There f and data is seperated, in my broader context, the logical is that they are two parts belong to one body, which is mentioned by func1, func2 …
Anyway, though
I would think the problem is caused by elsewhere. When the iterfunc is running, there generate many BitSet, there is a perice of exsample code
iterfunc(
timelist::Vector{DateTime},
res::Vector{BitSet},
func::Function)=begin
holdset=BitSet()
@inbounds for i=1:size(timelist,1)
stopset=res[i]
push!(holdset,i)
for x in holdset
opentime=timelist[x]
@inbounds for j=i:-1:1
timelist[j]<=opentime &&
(func(j,i) && push!(stopset,x);break)
end
end
setdiff!(holdset,stopset)
end
end
Do your functions generate the data? (in your example they do). That will generate a lot of garbage if you are immediately filtering the data. Probably the GC is related to how the data is handled inside the functions.
Yes, each func (fuc1, func2…) will generate its data, some of these data is just a refrence from an existed Dict, and others as new generated Matrix.
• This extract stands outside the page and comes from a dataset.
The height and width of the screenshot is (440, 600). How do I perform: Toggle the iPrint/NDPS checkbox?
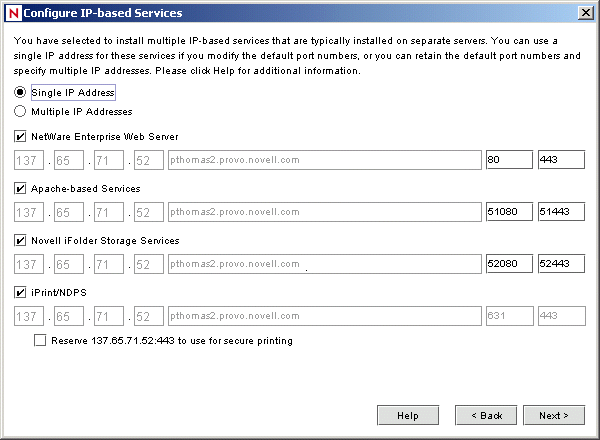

Maybe it is the new Matrix that related to GC time ? There is a peice of example codes:
datasdict=Dict(:a=>[1,2,3],:b=>[2,3,4]) # an existed Dict
func1(oc::Oc)=begin
datas=datasdict[:a]
(j::Int,i::Int=j)->datas[i]<0
end
func2(oc::Oc)b=begin
datas=[datasdict[:a] datasdict[:b]]
(j::Int,i::Int=j)->datas[j]+datas[i]==1
end
There is probably more than one problem there. First, your datadict is a global variable, and that will cause type instabilities and allocations everywhere. Second, you are computing the new data every time you call the function, so that will also allocate a lot.
I think you are probably trying to use a Object-Oriented pattern where it does not fit (and is not natural in Julia). But you can use something like that with functors, in which case you can compute the data field of the struct only once and make of the object a callable function. Something like this:
julia> datasdict=Dict(:a=>[1,2,3],:b=>[2,3,4]) # an existed Dict
Dict{Symbol, Vector{Int64}} with 2 entries:
:a => [1, 2, 3]
:b => [2, 3, 4]
julia> struct Func1{T} # structure that will contain the data of `func1`
data::T
end
julia> function Func1(datasdict::Dict) # constructor that selects the data from the dict
datas=(datasdict[:a] .< 3)
return Func1(datas)
end
Func1
julia> (f::Func1)(x) = x .* f.data # definition of the function-like object
julia> func1 = Func1(datasdict) # initialize the func1 object
Func1{BitVector}(Bool[1, 1, 0])
julia> func1(2) # call it
3-element Vector{Int64}:
2
2
0
The func1 object will play the role of the func1 function in your case, but it contains the data already filtered, or generated.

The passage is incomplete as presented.